• TASK STATEMENT:
Please return exactly the lines below that run from the line with "Click the field icon beside urls" through the end of the listing, both included, but not the pictures.
── RECORD SET ──
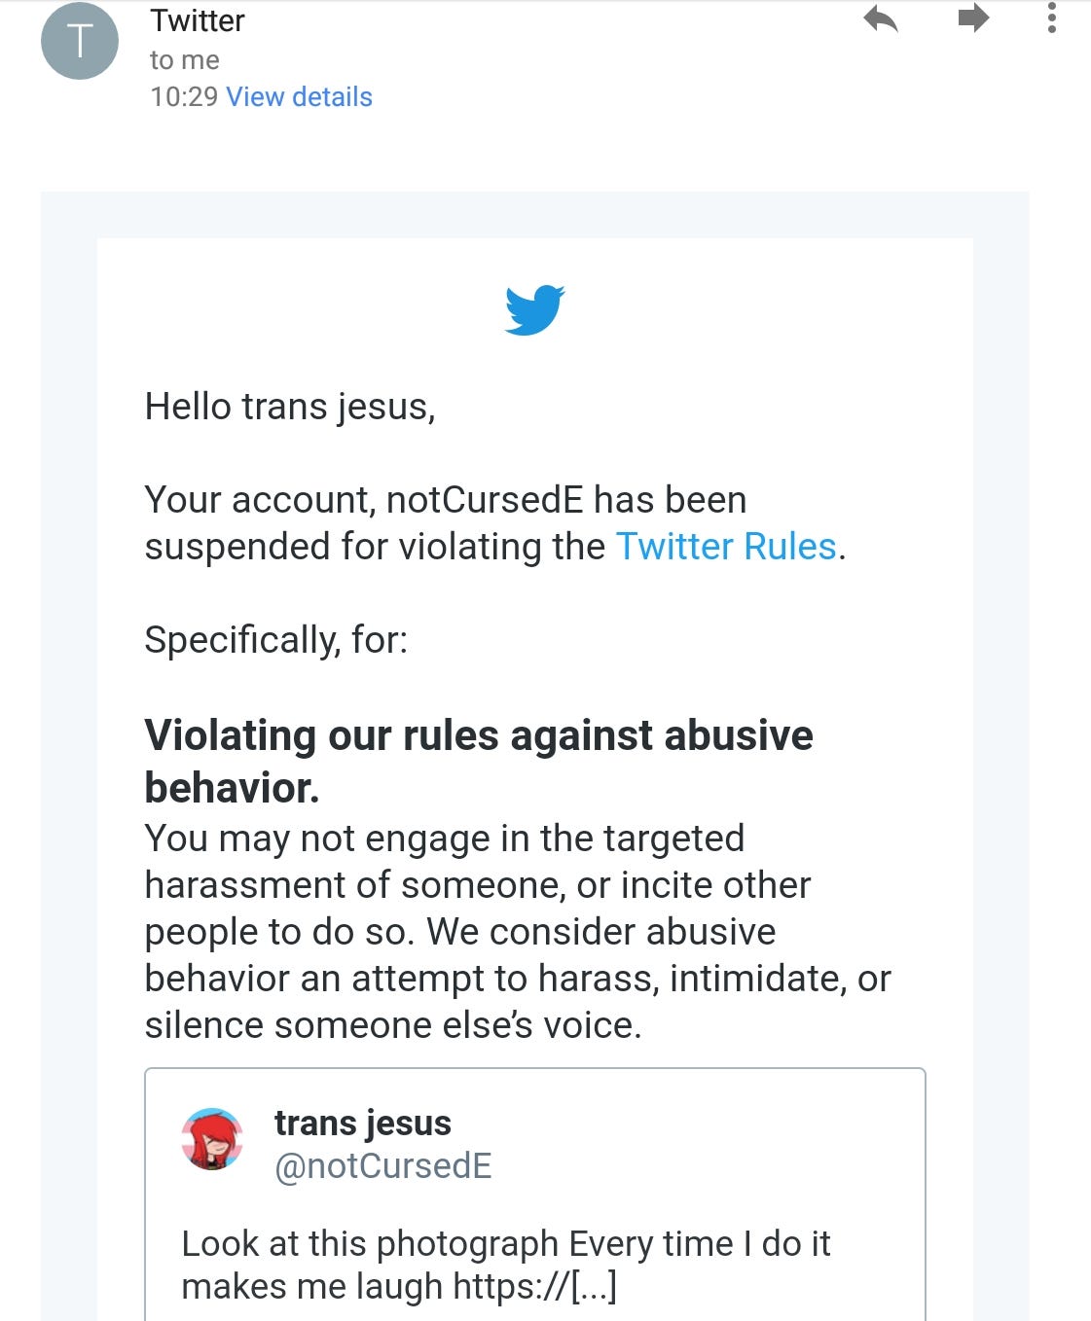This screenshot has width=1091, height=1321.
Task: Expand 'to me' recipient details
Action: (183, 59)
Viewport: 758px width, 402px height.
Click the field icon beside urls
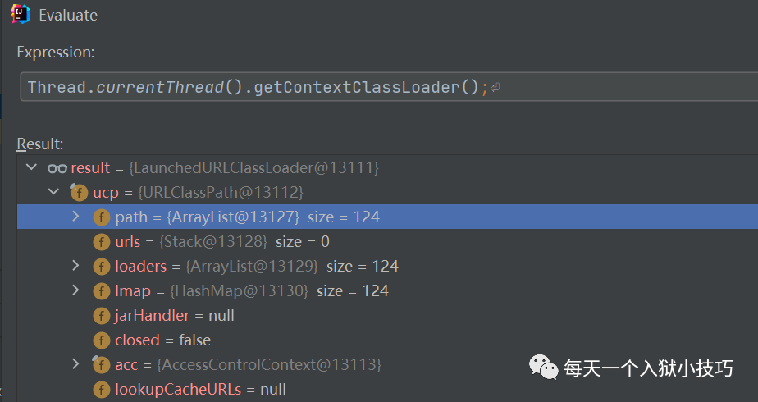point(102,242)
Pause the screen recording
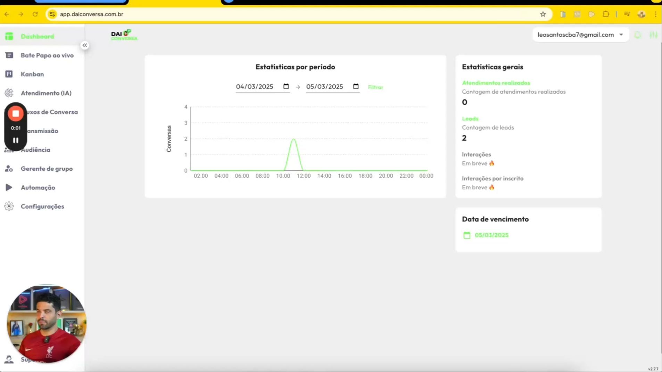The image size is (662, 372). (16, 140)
───
• TASK OUTPUT:
Click the field icon beside urls
point(102,242)
Pause the screen recording
The image size is (662, 372). (16, 140)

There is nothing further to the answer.